An ongoing challenge is to demonstrate the specific molecular features of human OLs that underlie their susceptibility to injury and their capacity to carry out repair. Direct analysis of MS affected tissues provides guidance but is limited with regard to defining the dynamic aspects of the injury/repair processes. Access to primary human OLs for functional and molecular studies is also limited although conducted in our program through the collaborative efforts of the McGill adult and pediatric neurosurgical departments at McGill, and the Neuroimmunology program at the MNI (3).

An emerging approach to advance our understanding of the injury /repair properties of human OLs involves the use of human-induced pluripotent stem cells (iPSCs), as they can be easily derived from somatic cells of patients and can differentiate into all cell types (4). This approach is used by the collaboration of the MNIs Neuroimmunology Program, the Neuro’s Open Science program through the C-BIG repository ( and the Early Drug Development Unit (EDDU) with support from the MRM. Using a previously established protocol (5), we can effectively generate OPCs, allowing us to study their susceptibility to injury and potential mechanisms contributing to their deficiency in repair under conditions as seen in MS.

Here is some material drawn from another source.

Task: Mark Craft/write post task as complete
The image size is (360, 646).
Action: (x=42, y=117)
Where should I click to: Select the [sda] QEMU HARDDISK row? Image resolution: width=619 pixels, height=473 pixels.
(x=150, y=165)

We have used the iPSC-derived OPCs to advance studies as to whether and how pro-inflammatory molecules contribute to the demise of OLs and their precursors. Amongst such molecules, as illustrated in Figure 1 are glutamate that can be released by activated Th17 cells or resident microglia; interferon gamma (IFNγ), which can also be released by activated T cells, and tumour necrosis factor alpha (TNFα) produced by activated macrophages, T lymphocytes, and natural killer (NK) cells (6 – 8). Until now, the effects of these molecules have been explored in vivo in experimental models, in vitro using non-human OL lineage cells, and in our own in vitro studies using mature human OLs (9). The latter studies indicate that mediators induce process retraction but not cell death in the human cells, contrasting with observations made with non-human progenitor cells. The iPSC studies allow us to assess the effects of these mediators along the full spectrum of human OL cell differentiation. Using this approach, we observe that IFNγ and TNFα individually, arrest the differentiation of OPCs towards oligodendrocytes, rather than initiating cell death programs, a finding in agreement with Staros et al. who used a genetic re-programming approach to generate iPSC derived OLs (10). This assay system allows the evaluation of a wide range of molecules derived from immune (including B cells) (11) and glial cells.

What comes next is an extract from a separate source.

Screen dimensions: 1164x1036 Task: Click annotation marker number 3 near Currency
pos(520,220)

Tracking developmental stage of OPCs in vitro requires intermittent complex immunocytochemical analyses. To enable us to track such cells dynamically over time, the MRM has specifically supported our efforts to generate an iPSC cell line expressing an OL lineage reporter gene (SOX10), allowing us to track the developmental differentiation of stem cells into and along the OL cell pathway (Fig. 2A). This was done at the EDDU by Zhipeng You and Valerio Piscopo using CRISPR/Cas-9 technology. These cells will now be sorted (Fig. 2B) and added to special plates containing nanofibers in order to follow their myelination potential (Fig. 2C).

Figure 2. Production of SOX10-mOrange reporter iPSC line. A) Microscope image of SOX10-positive OPCs, showing the red fluorescence; B) The cells are live-sorted for the expression of the reporter and C) plated onto nanofiber plates to assess myelination, represented in green by the expression of the Myelin Basic Protein (MBP).